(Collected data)
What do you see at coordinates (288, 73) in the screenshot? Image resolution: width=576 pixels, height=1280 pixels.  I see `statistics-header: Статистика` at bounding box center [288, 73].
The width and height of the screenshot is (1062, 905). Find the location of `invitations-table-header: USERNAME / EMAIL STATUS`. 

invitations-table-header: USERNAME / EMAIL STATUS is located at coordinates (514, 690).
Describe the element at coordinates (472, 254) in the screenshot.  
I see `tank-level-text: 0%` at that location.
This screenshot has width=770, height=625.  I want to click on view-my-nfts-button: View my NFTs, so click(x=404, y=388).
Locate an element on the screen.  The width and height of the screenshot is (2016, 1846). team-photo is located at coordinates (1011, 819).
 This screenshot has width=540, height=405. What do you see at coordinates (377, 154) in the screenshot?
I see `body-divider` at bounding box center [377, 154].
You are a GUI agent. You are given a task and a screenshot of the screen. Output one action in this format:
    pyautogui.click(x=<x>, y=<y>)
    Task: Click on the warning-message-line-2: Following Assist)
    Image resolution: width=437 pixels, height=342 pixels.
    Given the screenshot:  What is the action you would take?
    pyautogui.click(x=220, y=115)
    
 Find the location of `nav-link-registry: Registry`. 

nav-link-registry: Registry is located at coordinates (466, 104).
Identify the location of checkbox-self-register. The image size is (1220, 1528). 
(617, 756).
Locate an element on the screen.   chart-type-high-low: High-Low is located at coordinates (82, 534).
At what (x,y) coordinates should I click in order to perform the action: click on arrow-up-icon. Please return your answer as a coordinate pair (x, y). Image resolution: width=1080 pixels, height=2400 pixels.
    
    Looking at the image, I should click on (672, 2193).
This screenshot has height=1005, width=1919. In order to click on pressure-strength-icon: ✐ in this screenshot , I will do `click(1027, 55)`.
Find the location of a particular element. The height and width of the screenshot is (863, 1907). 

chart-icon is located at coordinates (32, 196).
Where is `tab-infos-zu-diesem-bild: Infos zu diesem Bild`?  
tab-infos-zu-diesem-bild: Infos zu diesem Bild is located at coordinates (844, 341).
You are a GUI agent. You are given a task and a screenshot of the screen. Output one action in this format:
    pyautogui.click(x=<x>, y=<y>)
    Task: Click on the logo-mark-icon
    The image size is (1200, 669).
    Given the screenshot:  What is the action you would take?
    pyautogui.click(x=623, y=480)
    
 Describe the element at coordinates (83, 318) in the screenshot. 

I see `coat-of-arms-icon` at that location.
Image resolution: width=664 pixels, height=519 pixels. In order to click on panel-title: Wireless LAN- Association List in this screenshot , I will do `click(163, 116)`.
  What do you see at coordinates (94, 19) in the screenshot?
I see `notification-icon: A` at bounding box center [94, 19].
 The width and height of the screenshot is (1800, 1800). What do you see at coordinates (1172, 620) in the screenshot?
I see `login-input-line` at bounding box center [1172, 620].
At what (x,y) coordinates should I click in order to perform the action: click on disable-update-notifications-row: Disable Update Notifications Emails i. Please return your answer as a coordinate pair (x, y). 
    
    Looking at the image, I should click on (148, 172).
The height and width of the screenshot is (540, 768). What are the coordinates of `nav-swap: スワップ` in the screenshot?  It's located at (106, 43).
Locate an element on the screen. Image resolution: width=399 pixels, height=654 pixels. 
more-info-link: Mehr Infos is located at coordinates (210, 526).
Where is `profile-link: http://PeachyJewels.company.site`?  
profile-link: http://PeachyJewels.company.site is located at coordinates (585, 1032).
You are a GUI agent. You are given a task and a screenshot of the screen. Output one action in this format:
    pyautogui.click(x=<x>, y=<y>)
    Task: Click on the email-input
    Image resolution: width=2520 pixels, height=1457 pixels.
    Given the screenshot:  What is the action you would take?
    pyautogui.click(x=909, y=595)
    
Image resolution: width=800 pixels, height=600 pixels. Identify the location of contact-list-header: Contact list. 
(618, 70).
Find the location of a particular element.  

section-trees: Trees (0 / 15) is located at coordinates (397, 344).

Activity: Copy the entries above verbatim, beginning at the line that contains "Describe the element at coordinates (83, 318)" and ending after the line that contains "profile-link: http://PeachyJewels.company.site is".

Response to the exercise:
 Describe the element at coordinates (83, 318) in the screenshot. 

I see `coat-of-arms-icon` at that location.
Image resolution: width=664 pixels, height=519 pixels. In order to click on panel-title: Wireless LAN- Association List in this screenshot , I will do `click(163, 116)`.
  What do you see at coordinates (94, 19) in the screenshot?
I see `notification-icon: A` at bounding box center [94, 19].
 The width and height of the screenshot is (1800, 1800). What do you see at coordinates (1172, 620) in the screenshot?
I see `login-input-line` at bounding box center [1172, 620].
At what (x,y) coordinates should I click in order to perform the action: click on disable-update-notifications-row: Disable Update Notifications Emails i. Please return your answer as a coordinate pair (x, y). 
    
    Looking at the image, I should click on (148, 172).
The height and width of the screenshot is (540, 768). What are the coordinates of `nav-swap: スワップ` in the screenshot?  It's located at (106, 43).
Locate an element on the screen. Image resolution: width=399 pixels, height=654 pixels. 
more-info-link: Mehr Infos is located at coordinates (210, 526).
Where is `profile-link: http://PeachyJewels.company.site`?  
profile-link: http://PeachyJewels.company.site is located at coordinates (585, 1032).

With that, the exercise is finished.